Assignment:
Look through the material below for "text". Copy every line that contains it.

Task data:
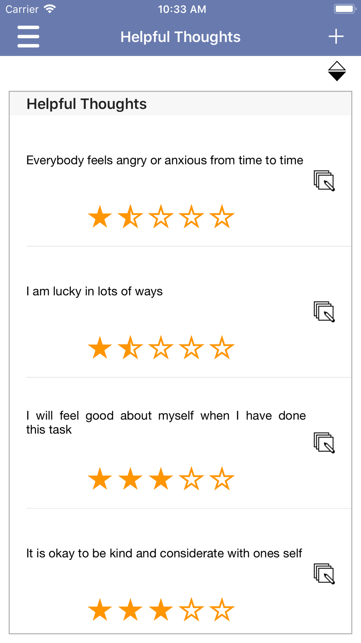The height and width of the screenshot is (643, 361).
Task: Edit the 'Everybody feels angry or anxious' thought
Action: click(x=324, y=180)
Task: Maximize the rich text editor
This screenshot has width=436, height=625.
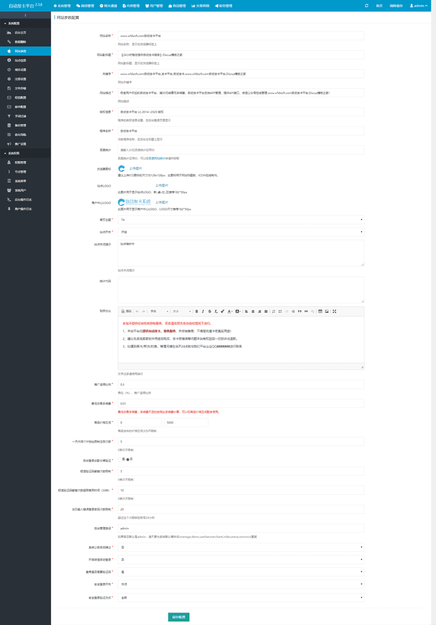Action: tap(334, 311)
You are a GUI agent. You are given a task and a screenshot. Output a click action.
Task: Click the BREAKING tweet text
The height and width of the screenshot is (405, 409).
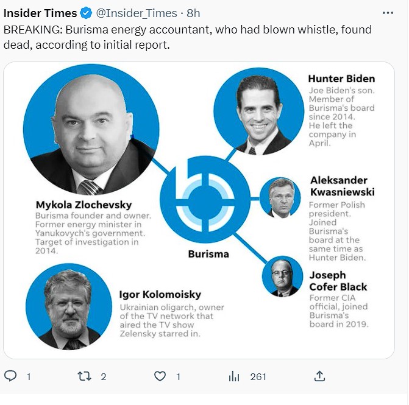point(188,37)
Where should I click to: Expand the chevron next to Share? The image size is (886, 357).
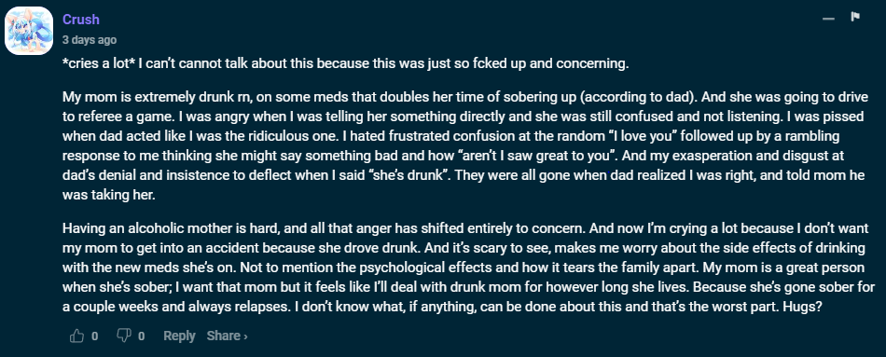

---

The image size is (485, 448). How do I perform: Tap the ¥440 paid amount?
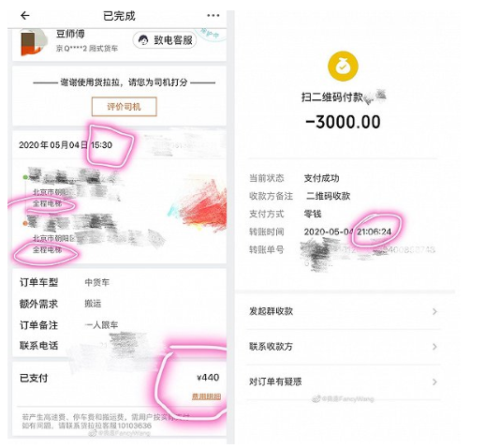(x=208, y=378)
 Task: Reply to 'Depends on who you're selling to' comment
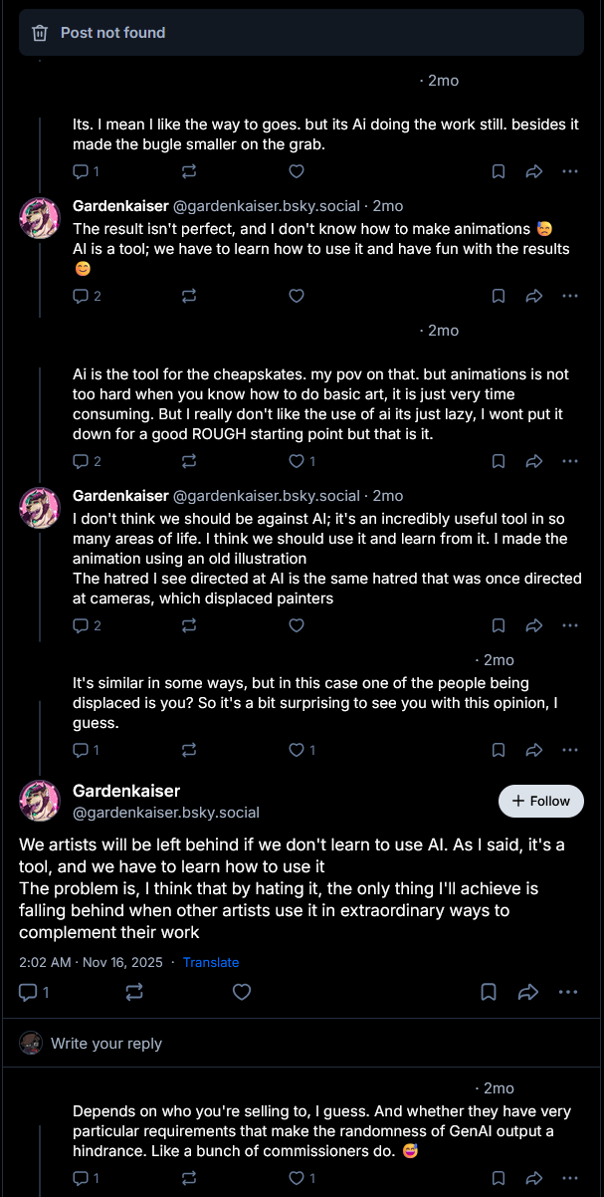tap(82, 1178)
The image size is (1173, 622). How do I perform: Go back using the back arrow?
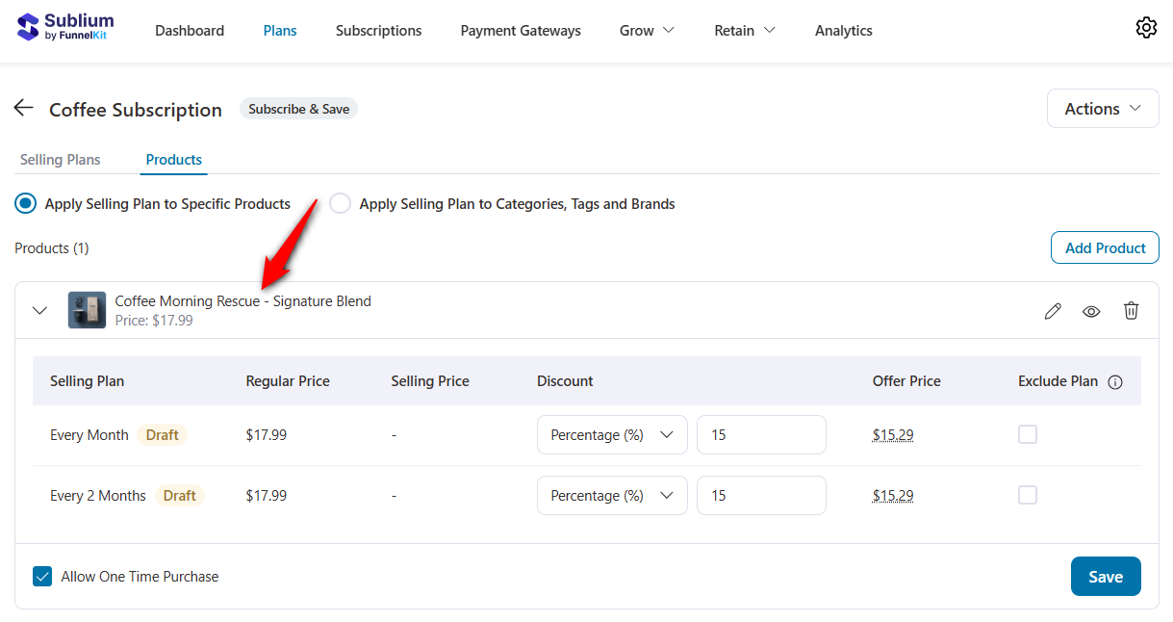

Task result:
Task: Maximize the rich text editor
Task: Click the BREAKING tweet text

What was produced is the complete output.